On November 4, 1999, the Speaker delivered his ruling. Noting that the actions of CSIS on behalf of the plaintiff in the lawsuit brought against Ms. Meredith were not matters for the Speaker to judge, the Speaker suggested Ms. Meredith seek satisfaction through the complaints mechanism in the legislation governing CSIS. After reviewing Ms. Meredith’s arguments, the Speaker could find nothing which would indicate that CSIS tried to prevent her from exercising her right to free speech in the House. Therefore, he had not been able to conclude that the actions of CSIS, as reported by Ms. Meredith, constituted a prima facie case of privilege.

Decision of the Chair

The Speaker: Before we proceed to orders of the day, I will now deal with a question of privilege from the honourable member for South Surrey—White Rock-Langley that was brought before the House on October 14, 1999, with further interventions on October 21 and 25, 1999. The question of privilege concerned the activities and conduct of the Canadian Security Intelligence Service during the course of a lawsuit against the member.

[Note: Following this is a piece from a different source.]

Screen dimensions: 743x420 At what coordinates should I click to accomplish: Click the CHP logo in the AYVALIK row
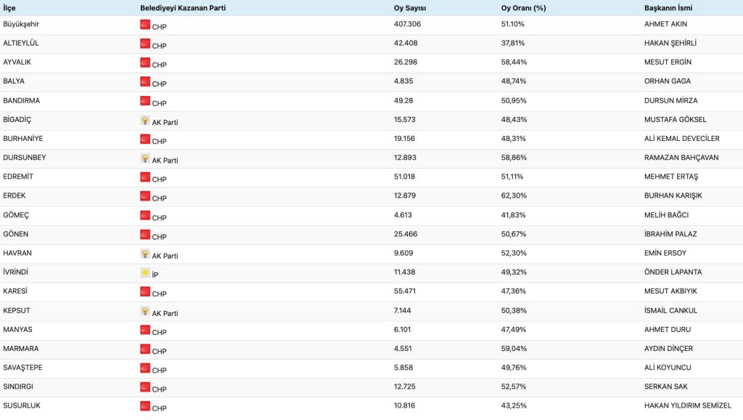pos(145,62)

I thank all members who participated in this debate for their helpful contributions in this matter. In particular, I would like to draw attention to the presentations made by the honourable government House leader, the opposition House leader, the honourable member for Fraser Valley and the honourable member for Kootenay—Columbia. The many thorough submissions have helped the Chair in making this important and far-reaching decision. The Chair is also grateful for the accompanying material submitted by the honourable member for South Surrey—White Rock—Langley.

Perhaps it might be useful at this time to acquaint everyone with the events that took place, which led to the raising of this question of privilege. The honourable member benefited from the parliamentary privileges accorded to all members when she put certain questions in the House during Question Period on alleged spy activities by certain employees of CSIS. Subsequent to this, the honourable member released related material outside the House of Commons that inadvertently contained the actual name of a former employee of CSIS. I am sure all honourable members know that immunity accorded to members in the House does not exist when statements are made outside the House. A civil lawsuit ensued and the case was subsequently settled out of court.

The honourable member for South Surrey—White Rock—Langley in her presentation covered a great deal of ground in relation to this matter. For the benefit of the entire House, I would like to quickly outline the grievances brought forth by the honourable member.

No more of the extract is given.